PAGE:
● ● ● ● ● ● ●

# Stelvio Pass Vs. Grossglockner



## Blutstropfen (Jul 27, 2008)

Can some one post their experience on trips thru Stelvio Pass Vs. Grossglockner. 
What would you suggest ? which is better ?
thanks much


----------



## skywalkerbeth (Jul 19, 2007)

I can tell you that I was really bummed we couldn't do the Stelvio - we drove past the road leading to it, and it was closed (opened the next day). My Mom would have hated it, so it's probably an even better experience than the GG! (haha). We both really enjoyed the Grossglockner. Beautiful views and don't miss Heiligenblut. If you see my link below, it will take you to some photos of the trip.


----------



## MrBones (Oct 26, 2007)

Agreed. I can't speak to Stelvio, but I did Grossglockner and loved it. My wife and I hiked down to the glacier and rode the tram back up. There's places to get a bite to eat as well.


----------



## Blutstropfen (Jul 27, 2008)

Great pictures!! Thank you for sharing. 
Which was the camera that you had? I am planning the trip this Oct with my ED. I dont want to miss the spectacular views.

● ● ● ● ● ● ●

DATASET SECTION:
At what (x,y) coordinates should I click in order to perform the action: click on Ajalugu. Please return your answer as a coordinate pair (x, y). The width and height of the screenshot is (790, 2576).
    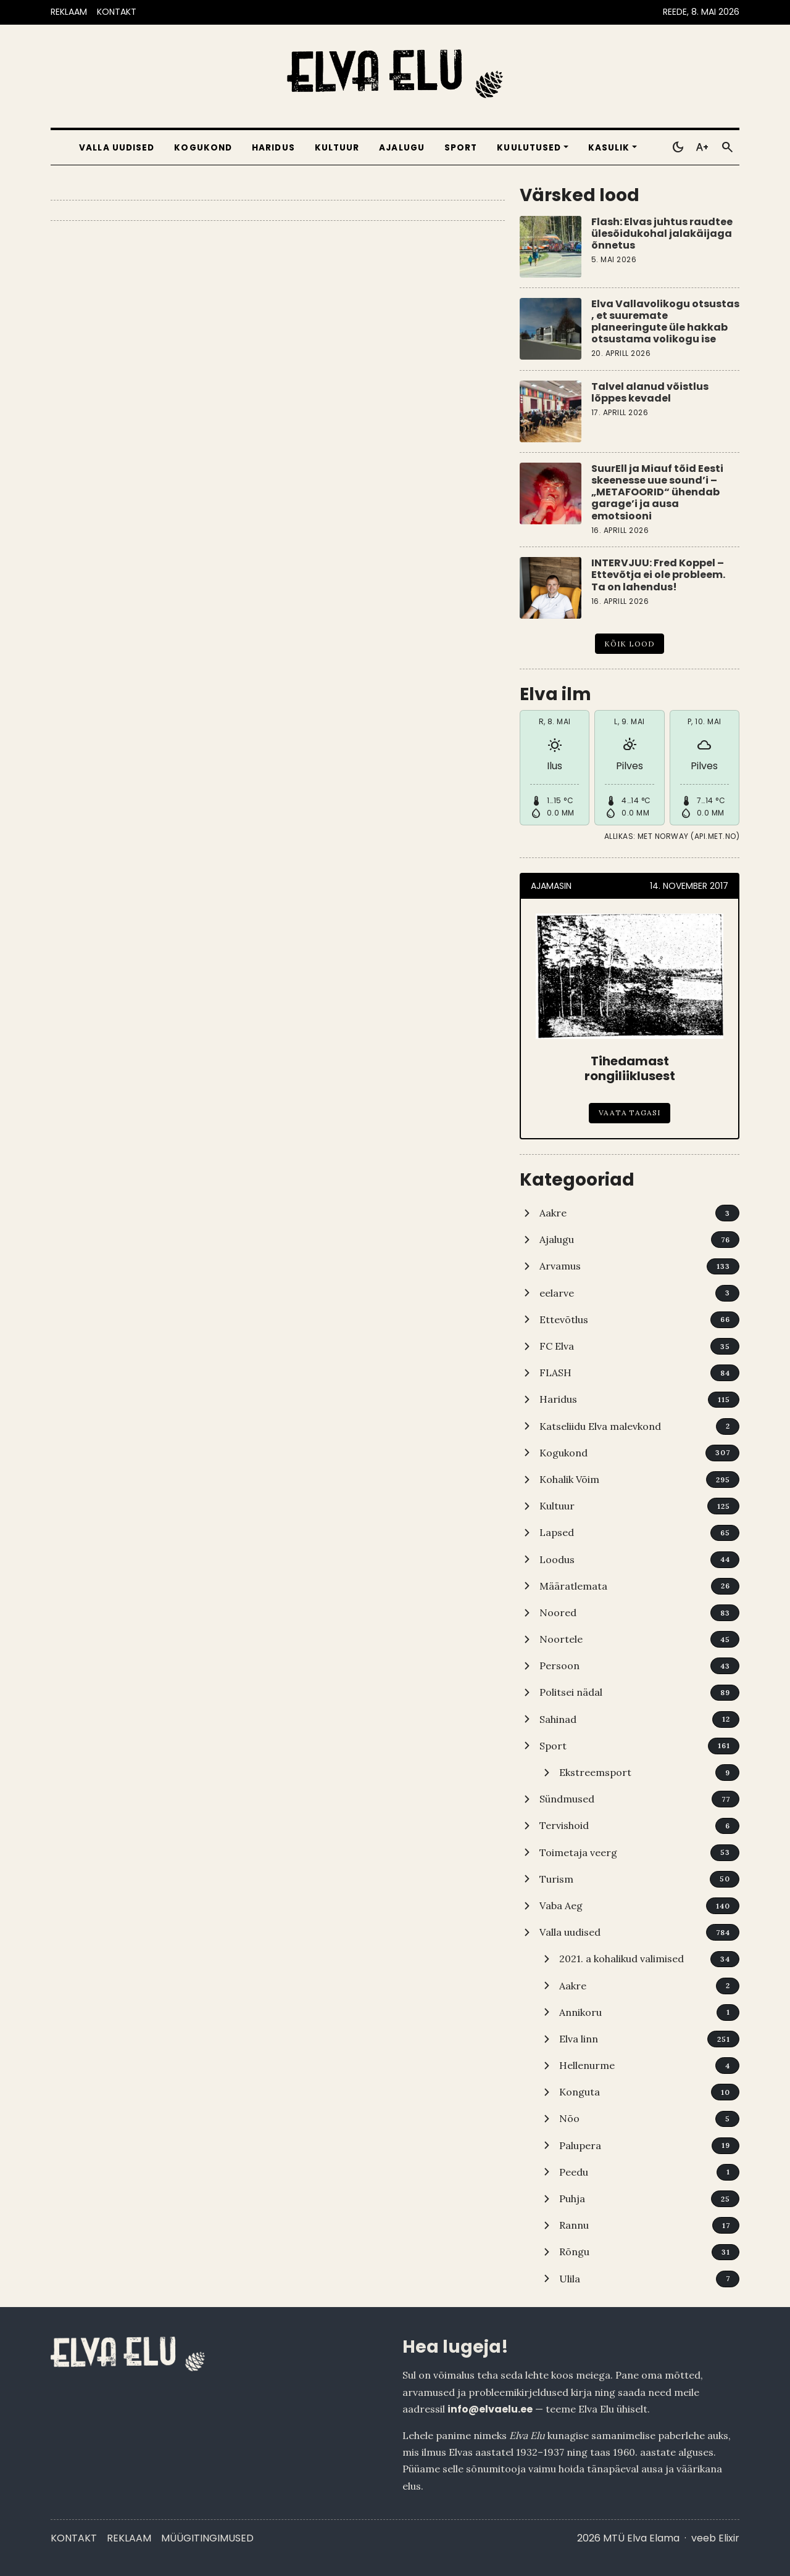
    Looking at the image, I should click on (402, 148).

● ● ● ● ● ● ●

PROMPT 1: Name every distinct username that posts in the Stelvio Pass vs. Grossglockner thread.
PROMPT 2: Carry on the Stelvio Pass vs. Grossglockner thread from its final line.

FINAL ANSWER 1: Blutstropfen, skywalkerbeth, MrBones

FINAL ANSWER 2:
thank you



skywalkerbeth said:


> I can tell you that I was really bummed we couldn't do the Stelvio - we drove past the road leading to it, and it was closed (opened the next day). My Mom would have hated it, so it's probably an even better experience than the GG! (haha). We both really enjoyed the Grossglockner. Beautiful views and don't miss Heiligenblut. If you see my link below, it will take you to some photos of the trip.


----------



## skywalkerbeth (Jul 19, 2007)

Hi!

I have a 30D and I just took one of my lenses to save weight - the Canonm 24-105F4L. It's a good lens.


----------



## ucdbiendog (Nov 19, 2007)

I also cannot speak to stelvio, but I did do the "GG" (lol) and it was the highlight of the trip, despite the fact that it was raining at the beginning and snowing near the top. Spectacular views of the alps though, and we even saw some locals driving up the pass in farm tractors holding an umbrella to shield them from the rain/snow. One of the guys that was riding with me said that was "one of the coolest things hes ever done". I'd have to agree.


----------



## bimmernupe (May 11, 2006)

Well I can speak to Stelvio and it is the most awesome road I have ever driven. Just do not do it at night w/ a girlfriend you find out has a panic attack when you are on your way up. See my write up and u will get the joke.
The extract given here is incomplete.